Participant Inc., created by Lia Gangitano in 2002, started its extraordinary program to support independent artists and unique art projects. Reena Spaulings Fine Arts (2014-now), is named after a fictional artist whose works are created by many people; it operates as both artist and gallery. In their current location, they exhibit art on an elevated structure, which appears like a stage instead of a showcase. Orchard (2005-2008), located at 47 Orchard Street, was created by 11 people, myself included. We exhibited the storage space as an integral part of the exhibition space. We organized intergenerational dialogues between artists, historical reconstructions, performances, screenings, and lectures. Scorched Earth (2006), a magazine project focused on drawings, was based at 41 Ludlow Street, where they presented lectures, exhibitions, workshops, discussion panels, etc. Dexter Sinister (2006-now), a graphic design and publishing initiative, was founded in 2006 in the basement of 38 Ludlow Street. CAGE (2010-2014), at 83 Hester Street, which I initiated with Mason Leaver-Yap, did not have official opening hours. Instead, it was a social space that brought together several conversations between people from different backgrounds and fields. Some of these conversations resulted in different actions—sometimes inside, and sometimes on the street.
These programs are just some examples of spaces that emerged in the LES that insisted, and some continue to insist, on the inability to create a closed structure that still seems to occupy the heart of the administrative and productive logic of the art market. These spaces informed and formed a generation of artists during the Bush era . Many of them still participate in the discussion of contemporary art in a unique and critical way. The saying “you tell me who you are with, and I will tell you who you are” was very accurate in the context of the LES during the aughts.
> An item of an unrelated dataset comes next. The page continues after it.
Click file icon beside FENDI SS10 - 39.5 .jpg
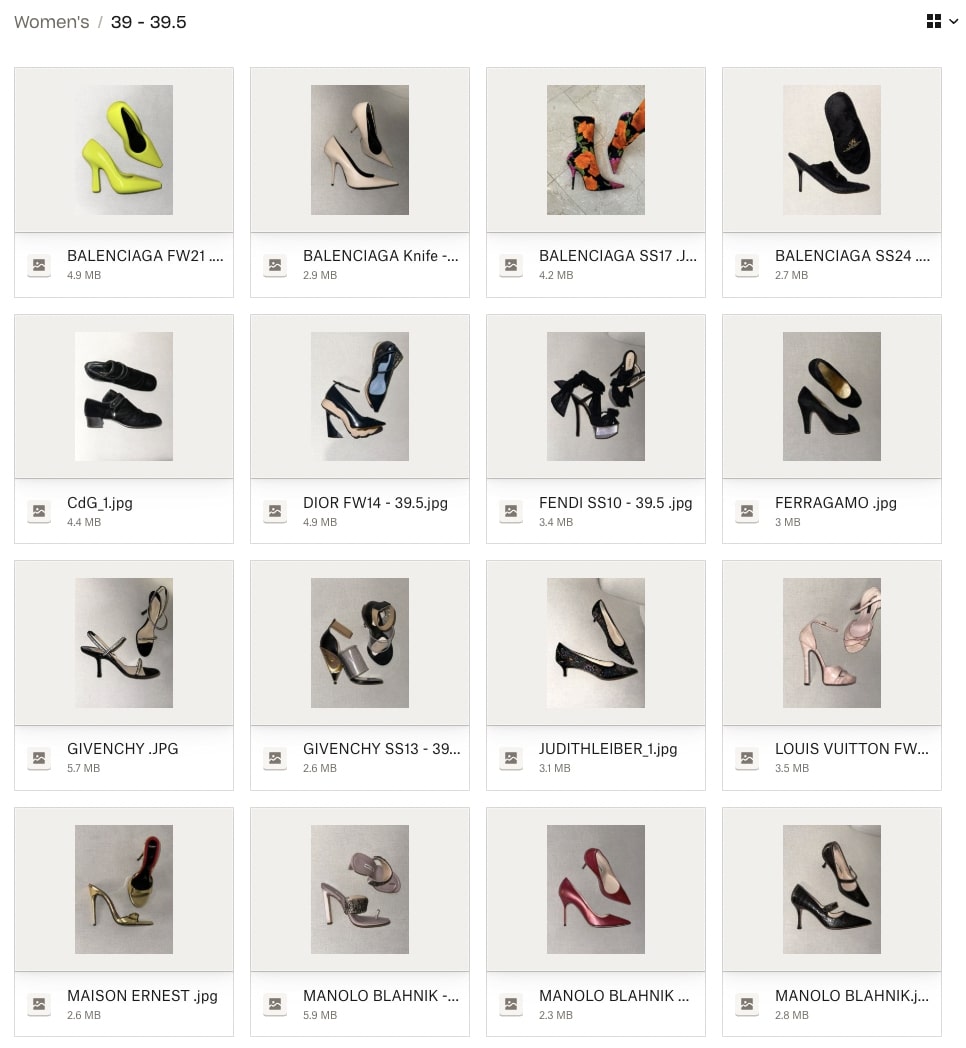This screenshot has width=966, height=1048. coord(511,511)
This is the environment in which Ludlow 38 emerged in 2008 and existed until 2019. It started as a place to expand the conversation around the Kunstvereine in Germany, and later became a space to host annual resident curators. In 2009, I was invited to be part of Chance Encounters, a group exhibition curated by Tobi Maier. Instead of actively producing something, I asked Tobi to rewrite the press release of the exhibition, and his action of rewriting became my work. Actions like this one have allowed me to be the artist I am today and remind me that the art system must allow art to exist in many different formats. We can support the art system, we can react against it, but we can also strive to expand forms of production, circulation, and distribution of art. I am convinced that it is possible to build a more extensive and diversified model outside the logic of pure financial speculation.